BITMAP Precise Deduplication
BITMAP precise deduplication is a capability that uses a bitmap data structure to replace COUNT DISTINCT, achieving high-performance precise deduplication on large data volumes. Compared with COUNT DISTINCT, using Bitmap for precise deduplication offers the following advantages:
- Faster query speed
- Lower memory and disk usage
How COUNT DISTINCT Is Implemented
Traditional precise deduplication relies on count distinct. Suppose the source data is as follows, and you need to perform precise deduplication on the name column:
| id | name |
|---|---|
| 1 | bob |
| 2 | alex |
| 3 | jack |
| 4 | tom |
| 5 | bob |
| 6 | alex |
When you run select count(distinct name) from t, Doris computes the result as shown in the following diagram: it first does a group by on the name column to perform the first-stage deduplication, then shuffles the data and performs a second-stage deduplication, and finally computes count.

Because COUNT DISTINCT has to keep the detailed data during computation and requires shuffling, queries become slower as the data volume grows. Bitmap precise deduplication is designed to solve the performance problems of COUNT DISTINCT on large data volumes.
Use Cases
Bitmap maps detailed data to bit positions, trading the flexibility of detailed data for greatly improved computational efficiency. Consider using Bitmap for precise deduplication in the following scenarios:
| Scenario | Description |
|---|---|
| Query acceleration | Bitmap uses bit operations for query computation, delivering strong performance |
| Compressed storage | Each detail record is compressed into a single bit, so disk and memory usage are far lower than with detailed data |
Limitations:
- Bitmap only supports precise deduplication for
TINYINT,SMALLINT,INT, andBIGINTdata types - For precise deduplication on other data types, you must build an additional global dictionary
- Columns of type Bitmap cannot be used as Key columns
Doris implements Bitmap precise deduplication based on RoaringBitmap. For the underlying principles and details, see RoaringBitmap.
Performing Precise Deduplication with BITMAP
The overall workflow consists of three steps: create the table -> load data -> query the data.
Step 1: Create the Table
Goal: Declare the target column as Bitmap type and configure the aggregate function BITMAP_UNION.
Notes:
- When using Bitmap for deduplication, set the target column type to
Bitmapand the aggregate function toBITMAP_UNIONin theCREATE TABLEstatement - Columns of type Bitmap cannot be used as Key columns
Example: Create an aggregate table test_bitmap, where the id column represents the visiting user ID and the uv column has type BITMAP and uses the aggregate function BITMAP_UNION to aggregate data.
create table test_bitmap(
dt date,
id int,
name char(10),
province char(10),
os char(10),
uv bitmap bitmap_union
)

ENTRIES SUPPLIED
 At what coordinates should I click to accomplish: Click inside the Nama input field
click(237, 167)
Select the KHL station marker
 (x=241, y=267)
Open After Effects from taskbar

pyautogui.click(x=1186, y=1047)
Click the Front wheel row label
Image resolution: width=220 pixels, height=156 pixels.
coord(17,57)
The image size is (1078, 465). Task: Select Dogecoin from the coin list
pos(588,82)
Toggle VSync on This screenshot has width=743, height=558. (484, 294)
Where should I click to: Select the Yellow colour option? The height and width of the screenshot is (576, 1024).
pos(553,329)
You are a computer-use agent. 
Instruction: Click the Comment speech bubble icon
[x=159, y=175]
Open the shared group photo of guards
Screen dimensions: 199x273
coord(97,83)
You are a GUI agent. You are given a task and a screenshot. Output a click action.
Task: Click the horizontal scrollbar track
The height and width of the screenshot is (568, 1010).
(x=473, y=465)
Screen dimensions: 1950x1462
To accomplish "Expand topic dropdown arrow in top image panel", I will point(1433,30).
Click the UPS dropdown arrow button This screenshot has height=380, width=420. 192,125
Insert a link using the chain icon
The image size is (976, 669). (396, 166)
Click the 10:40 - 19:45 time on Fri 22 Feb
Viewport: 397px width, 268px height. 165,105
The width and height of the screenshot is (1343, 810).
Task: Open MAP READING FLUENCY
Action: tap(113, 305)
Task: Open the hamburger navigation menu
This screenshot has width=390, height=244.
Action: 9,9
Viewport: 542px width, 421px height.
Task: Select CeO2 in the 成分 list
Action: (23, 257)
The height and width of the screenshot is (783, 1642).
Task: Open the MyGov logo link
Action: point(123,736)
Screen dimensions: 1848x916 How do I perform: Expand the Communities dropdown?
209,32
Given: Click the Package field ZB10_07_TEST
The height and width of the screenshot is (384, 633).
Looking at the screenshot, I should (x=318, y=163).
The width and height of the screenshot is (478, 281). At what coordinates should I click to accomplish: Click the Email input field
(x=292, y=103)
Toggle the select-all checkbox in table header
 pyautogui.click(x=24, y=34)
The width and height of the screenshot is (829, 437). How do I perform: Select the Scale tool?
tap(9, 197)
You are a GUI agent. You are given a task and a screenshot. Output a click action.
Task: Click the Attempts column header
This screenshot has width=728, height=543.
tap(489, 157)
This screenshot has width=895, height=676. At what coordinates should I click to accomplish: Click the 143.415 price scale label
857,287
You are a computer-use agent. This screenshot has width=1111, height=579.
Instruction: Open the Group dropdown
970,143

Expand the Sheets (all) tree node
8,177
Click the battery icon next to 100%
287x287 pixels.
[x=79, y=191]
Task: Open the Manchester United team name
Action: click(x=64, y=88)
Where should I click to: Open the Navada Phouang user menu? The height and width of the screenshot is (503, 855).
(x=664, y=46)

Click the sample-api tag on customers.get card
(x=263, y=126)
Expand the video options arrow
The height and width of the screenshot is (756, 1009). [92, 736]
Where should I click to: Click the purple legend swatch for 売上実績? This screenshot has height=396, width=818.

AIM
Continue the guide to BITMAP precise deduplication from its last line onward.

RESPONSE
Aggregate KEY (dt,id,name,province,os)
distributed by hash(id) buckets 10;
Step 2: Load Data
Goal: Load the raw detailed data via Stream Load, and convert it to Bitmap type during loading using to_bitmap(id).
Sample data (test_bitmap.csv):
2022-05-05,10001,test 01,Beijing,windows
2022-05-05,10002,test 01,Beijing,linux
2022-05-05,10003,test 01,Beijing,macos
2022-05-05,10004,test 01,Hebei,windows
2022-05-06,10001,test 01,Shanghai,windows
2022-05-06,10002,test 01,Shanghai,linux
2022-05-06,10003,test 01,Jiangsu,macos
2022-05-06,10004,test 01,Shaanxi,windows
Stream Load command:
curl --location-trusted -u root: -H "label:label_test_bitmap_load" \
-H "column_separator:," \
-H "columns:dt,id,name,province,os, uv=to_bitmap(id)" -T test_bitmap.csv http://fe_IP:8030/api/demo/test_bitmap/_stream_load
Step 3: Query the Data
Goal: Read the deduplicated result of the Bitmap column using the bitmap_union_count aggregate function.
Bitmap columns do not allow direct querying of the raw values; you can only query them through the
bitmap_union_countaggregate function.
Scenario 1: Total UV
mysql> select bitmap_union_count(uv) from test_bitmap;
+---------------------+
| bitmap_union_count(`uv`) |
+---------------------+
| 4 |
+---------------------+
1 row in set (0.00 sec)
This is equivalent to:
mysql> SELECT COUNT(DISTINCT id) FROM test_bitmap;
+----------------------+
| count(DISTINCT `id`) |
+----------------------+
| 4 |
+----------------------+
1 row in set (0.01 sec)
Scenario 2: UV per day
mysql> select bitmap_union_count(uv) from test_bitmap group by dt;
+---------------------+
| bitmap_union_count(`uv`) |
+---------------------+
| 4 |
| 4 |
+---------------------+
2 rows in set (0.01 sec)
FAQ
Q1: Which data types does Bitmap support for precise deduplication?
Only TINYINT, SMALLINT, INT, and BIGINT. To deduplicate strings or other types, you need to build an additional global dictionary.
Q2: Can a Bitmap column be used as a Key column?
No. Bitmap-type columns can only be used as Value columns and must be paired with the aggregate function BITMAP_UNION.
Q3: Why can the raw values in a Bitmap column not be queried directly?
Bitmap is a bitmap structure and does not store detailed data. You need to read the deduplicated result through aggregate functions such as bitmap_union_count.
Q4: What advantages does Bitmap have over COUNT DISTINCT?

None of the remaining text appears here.